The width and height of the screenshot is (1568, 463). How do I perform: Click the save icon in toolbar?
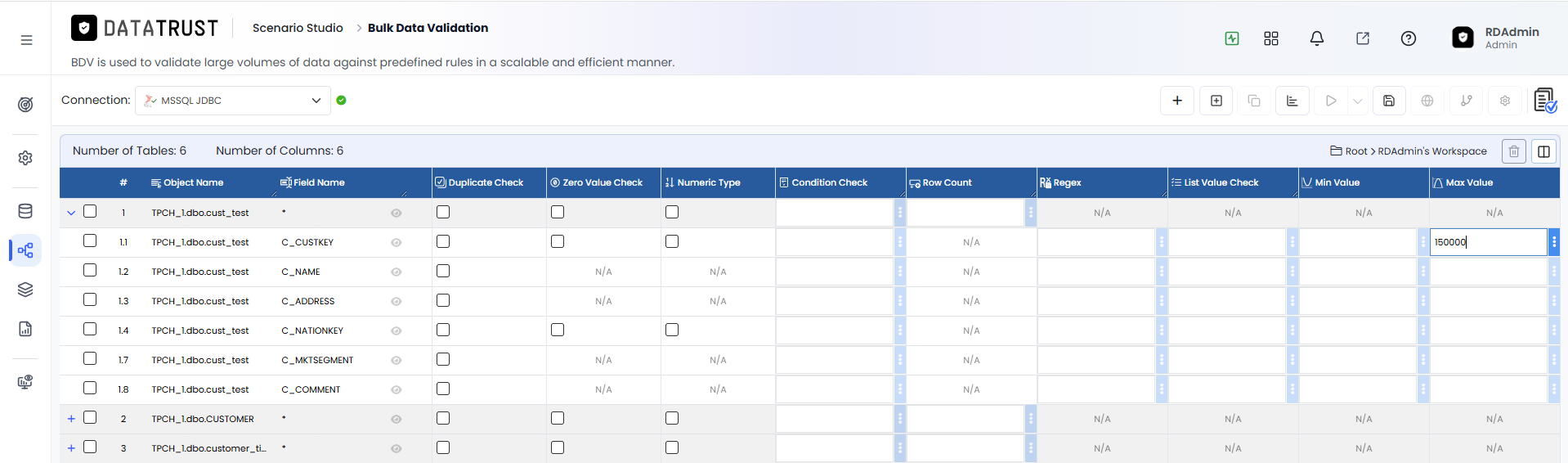1388,101
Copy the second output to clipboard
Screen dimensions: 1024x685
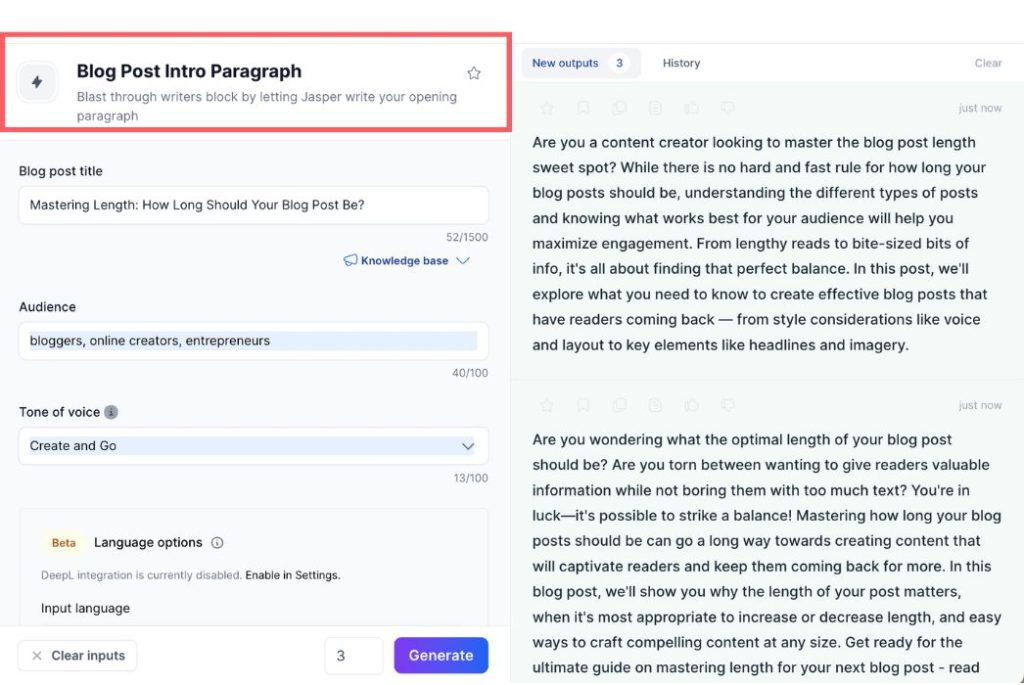click(619, 405)
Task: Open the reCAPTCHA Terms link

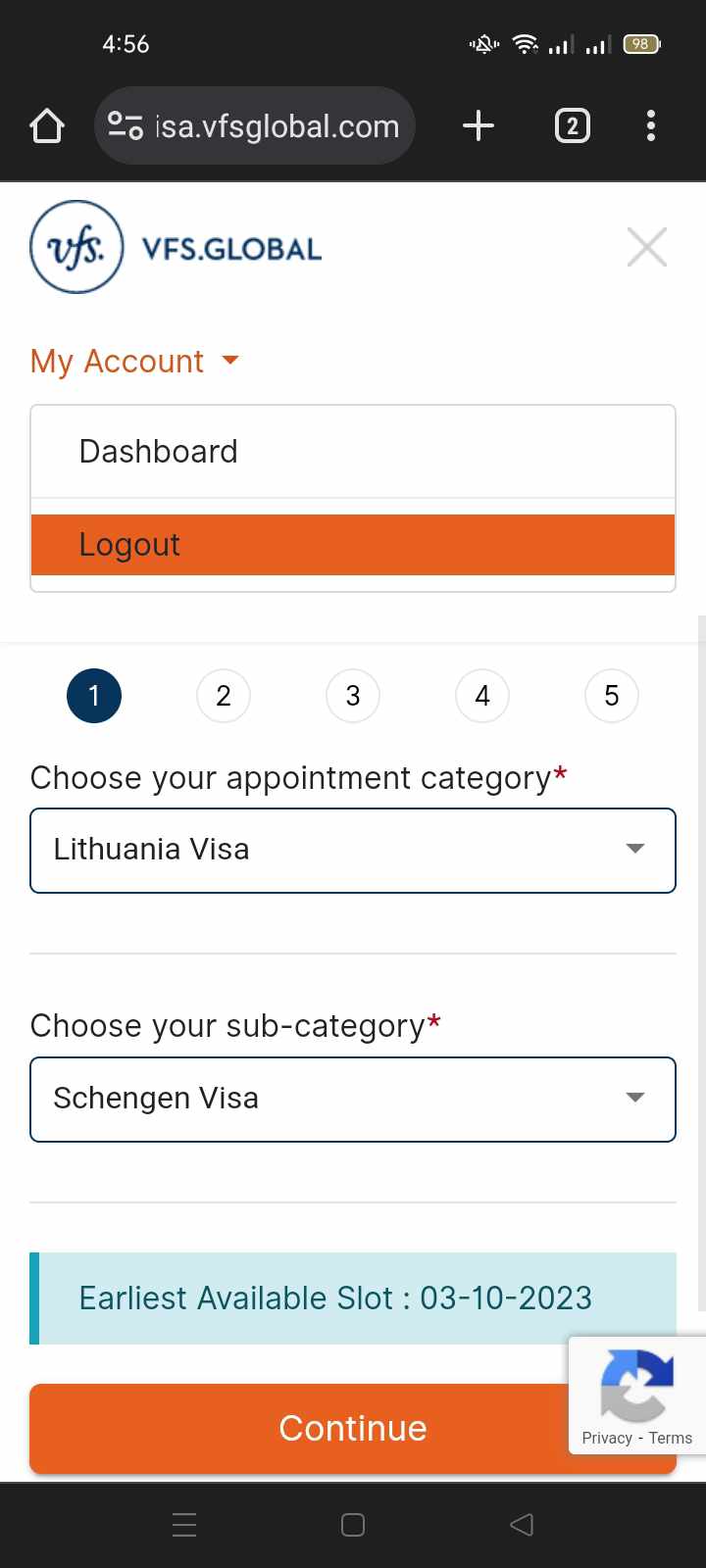Action: [x=671, y=1438]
= = = =
▸ **Exercise aim**: I would like you to set down the lines above, from the one containing "Copy the second output to clipboard" to the final line, exactly as written and without pictures.

▸ **Task output**:
Copy the second output to clipboard
Screen dimensions: 1024x685
click(619, 405)
Task: Open the reCAPTCHA Terms link

Action: [x=671, y=1438]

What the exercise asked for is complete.